TASK PROMPT: Print each line exactly, beginning with the one where "300x225 pixels." appears and ending at the last line below.

Collected data entries
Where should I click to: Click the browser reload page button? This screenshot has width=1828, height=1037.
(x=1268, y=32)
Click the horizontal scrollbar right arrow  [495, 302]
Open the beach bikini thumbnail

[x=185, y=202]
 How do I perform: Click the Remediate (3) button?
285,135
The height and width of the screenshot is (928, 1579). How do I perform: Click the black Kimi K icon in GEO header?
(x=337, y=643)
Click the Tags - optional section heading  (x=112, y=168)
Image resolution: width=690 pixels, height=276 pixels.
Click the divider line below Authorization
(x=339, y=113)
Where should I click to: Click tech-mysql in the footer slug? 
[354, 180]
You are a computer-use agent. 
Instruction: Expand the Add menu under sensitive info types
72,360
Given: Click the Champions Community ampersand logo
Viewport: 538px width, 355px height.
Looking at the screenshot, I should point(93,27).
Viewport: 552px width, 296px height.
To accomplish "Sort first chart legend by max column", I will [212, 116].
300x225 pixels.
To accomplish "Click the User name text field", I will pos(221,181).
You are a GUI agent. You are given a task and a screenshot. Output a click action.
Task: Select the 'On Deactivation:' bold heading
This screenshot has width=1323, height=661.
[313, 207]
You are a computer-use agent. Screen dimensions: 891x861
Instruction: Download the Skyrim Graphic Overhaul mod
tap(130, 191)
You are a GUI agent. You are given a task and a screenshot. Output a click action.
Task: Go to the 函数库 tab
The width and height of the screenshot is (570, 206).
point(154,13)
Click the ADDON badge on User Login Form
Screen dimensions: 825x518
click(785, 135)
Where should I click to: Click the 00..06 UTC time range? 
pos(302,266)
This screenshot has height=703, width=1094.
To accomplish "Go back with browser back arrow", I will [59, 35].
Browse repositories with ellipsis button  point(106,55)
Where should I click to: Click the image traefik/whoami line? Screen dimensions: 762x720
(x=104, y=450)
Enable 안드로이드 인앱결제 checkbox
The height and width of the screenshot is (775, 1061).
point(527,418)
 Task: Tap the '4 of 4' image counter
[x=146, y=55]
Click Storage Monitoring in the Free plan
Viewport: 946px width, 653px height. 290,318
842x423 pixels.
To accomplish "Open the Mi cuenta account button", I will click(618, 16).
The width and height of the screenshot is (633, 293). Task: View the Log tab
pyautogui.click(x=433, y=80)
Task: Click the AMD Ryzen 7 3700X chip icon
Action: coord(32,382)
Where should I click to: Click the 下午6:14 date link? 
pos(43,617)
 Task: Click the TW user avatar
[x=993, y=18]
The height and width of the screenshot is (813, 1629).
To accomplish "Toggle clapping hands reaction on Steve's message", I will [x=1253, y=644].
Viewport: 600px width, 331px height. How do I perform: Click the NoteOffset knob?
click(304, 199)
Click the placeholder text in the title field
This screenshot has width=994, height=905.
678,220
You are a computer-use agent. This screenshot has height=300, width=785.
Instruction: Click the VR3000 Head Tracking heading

PROBLEM SOLUTION:
300x225 pixels.
To accomplish "Click the User name text field", I will pos(221,181).
You are a GUI agent. You are given a task and a screenshot. Output a click action.
Task: Select the 'On Deactivation:' bold heading
This screenshot has width=1323, height=661.
[313, 207]
You are a computer-use agent. Screen dimensions: 891x861
Instruction: Download the Skyrim Graphic Overhaul mod
tap(130, 191)
You are a GUI agent. You are given a task and a screenshot. Output a click action.
Task: Go to the 函数库 tab
The width and height of the screenshot is (570, 206).
point(154,13)
Click the ADDON badge on User Login Form
Screen dimensions: 825x518
click(785, 135)
Where should I click to: Click the 00..06 UTC time range? 
pos(302,266)
This screenshot has height=703, width=1094.
To accomplish "Go back with browser back arrow", I will [59, 35].
Browse repositories with ellipsis button  point(106,55)
Where should I click to: Click the image traefik/whoami line? Screen dimensions: 762x720
(x=104, y=450)
Enable 안드로이드 인앱결제 checkbox
The height and width of the screenshot is (775, 1061).
point(527,418)
 Task: Tap the '4 of 4' image counter
[x=146, y=55]
Click Storage Monitoring in the Free plan
Viewport: 946px width, 653px height. 290,318
842x423 pixels.
To accomplish "Open the Mi cuenta account button", I will click(618, 16).
The width and height of the screenshot is (633, 293). Task: View the Log tab
pyautogui.click(x=433, y=80)
Task: Click the AMD Ryzen 7 3700X chip icon
Action: coord(32,382)
Where should I click to: Click the 下午6:14 date link? 
pos(43,617)
 Task: Click the TW user avatar
[x=993, y=18]
The height and width of the screenshot is (813, 1629).
To accomplish "Toggle clapping hands reaction on Steve's message", I will [x=1253, y=644].
Viewport: 600px width, 331px height. How do I perform: Click the NoteOffset knob?
click(304, 199)
Click the placeholder text in the title field
This screenshot has width=994, height=905.
678,220
You are a computer-use agent. This screenshot has height=300, width=785.
Instruction: Click the VR3000 Head Tracking heading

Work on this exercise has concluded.